Subí a la patrulla y me puse el cinturón, la autoridad presente confiscó mis botellas, y no me quejé. Sabía que lo hacía por mi bien, pero no podía evitar pensar que ahí iban mis últimos ahorros.
—Eres muy joven para perder tu vida en el alcohol —comentó mientras conducía—, conozco instituciones interesadas en ayudar a adolescentes vulnerables, podría darte el contacto, si quieres. Lo más importante es que reconozcas el problema y te esfuerces en superarlo.
—Yo sí reconozco el problema —argumenté.
Me estaba convirtiendo en lo que más odiaba.
—En ese caso ya tienes la mitad del camino recorrido —respondió—, a la mayoría le cuesta aceptar el alcoholismo, y mientras no lo hagan es muy difícil comenzar el tratamiento.
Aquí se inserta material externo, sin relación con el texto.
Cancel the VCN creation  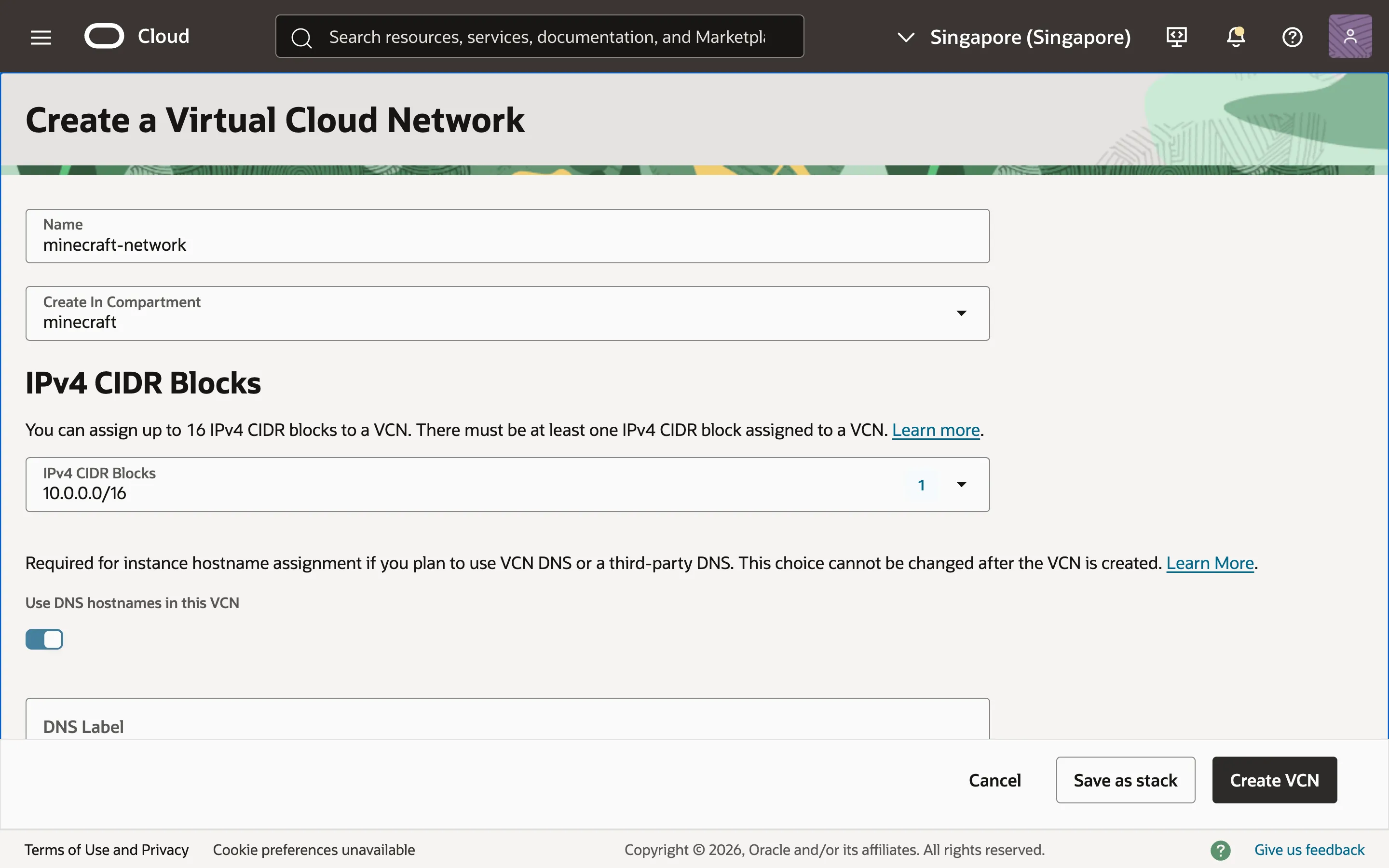[x=994, y=780]
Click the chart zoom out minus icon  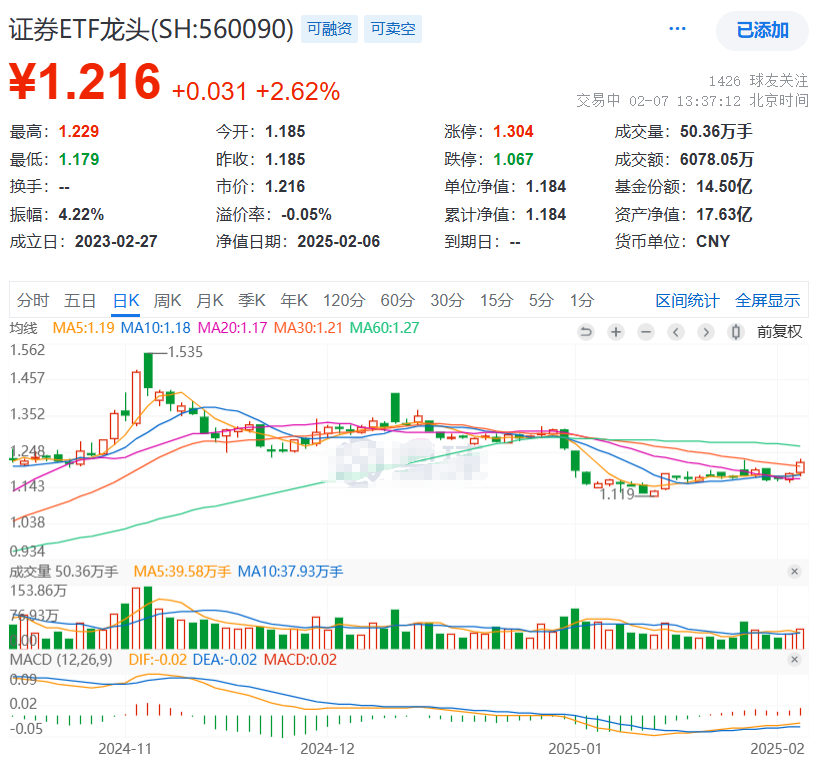pyautogui.click(x=646, y=331)
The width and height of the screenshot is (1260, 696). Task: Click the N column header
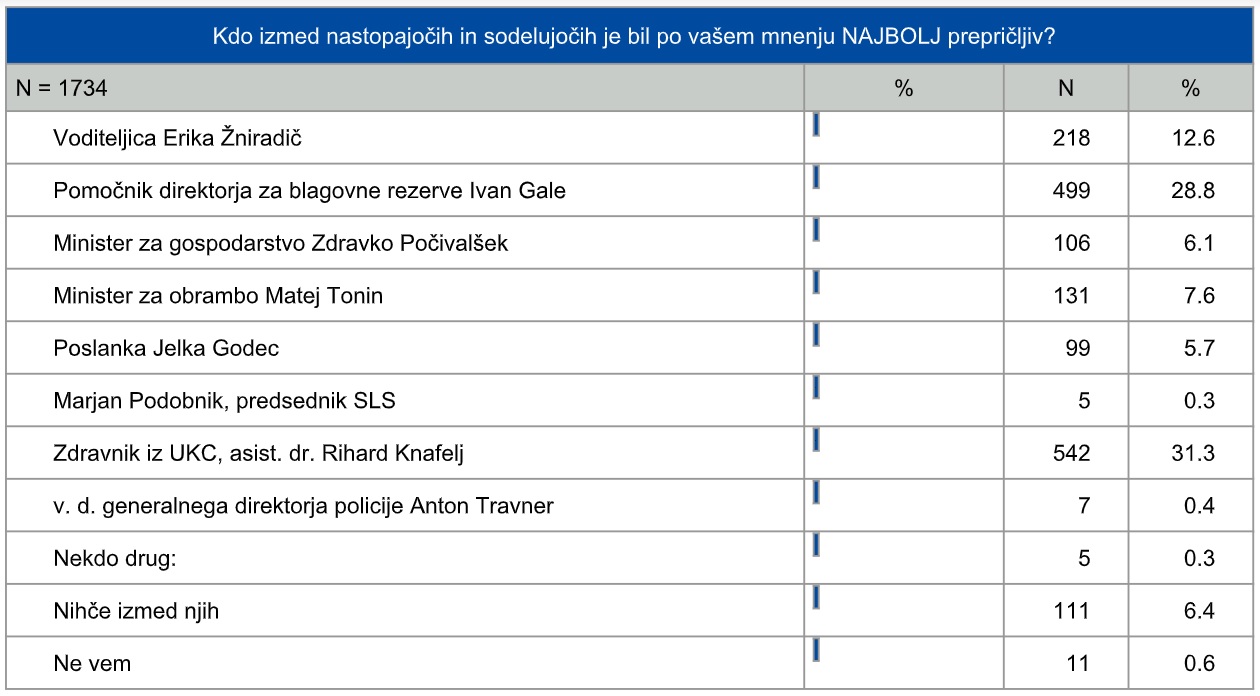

Tú ya eres capaz de enfrentarlo si te lo propones.
Guardé silencio.
Era cierto que no estaba haciendo ningún esfuerzo por sanar, pero tampoco tenía deseos de hacerlo. Mi vida estaba a la deriva, y me conformaba con eso, no quería cambiarlo. Me sentía cómoda dejando que todo se fuera al carajo.
Nos detuvimos frente a mí edificio y me bajé en silencio.
—Lizzie, piensa en lo que te he dicho, tienes gente que te quiere, Fran te adora, y eres muy joven para perderte en una droga. Es muy triste para un policía detener siempre a los mismos muchachos, que son incapaces de dominar su adicción, los mismos rostros con un futuro lleno de posibilidades. No quiero que llegue el día en que tenga que detenerte —dijo el papá de Fran, a modo de despedida.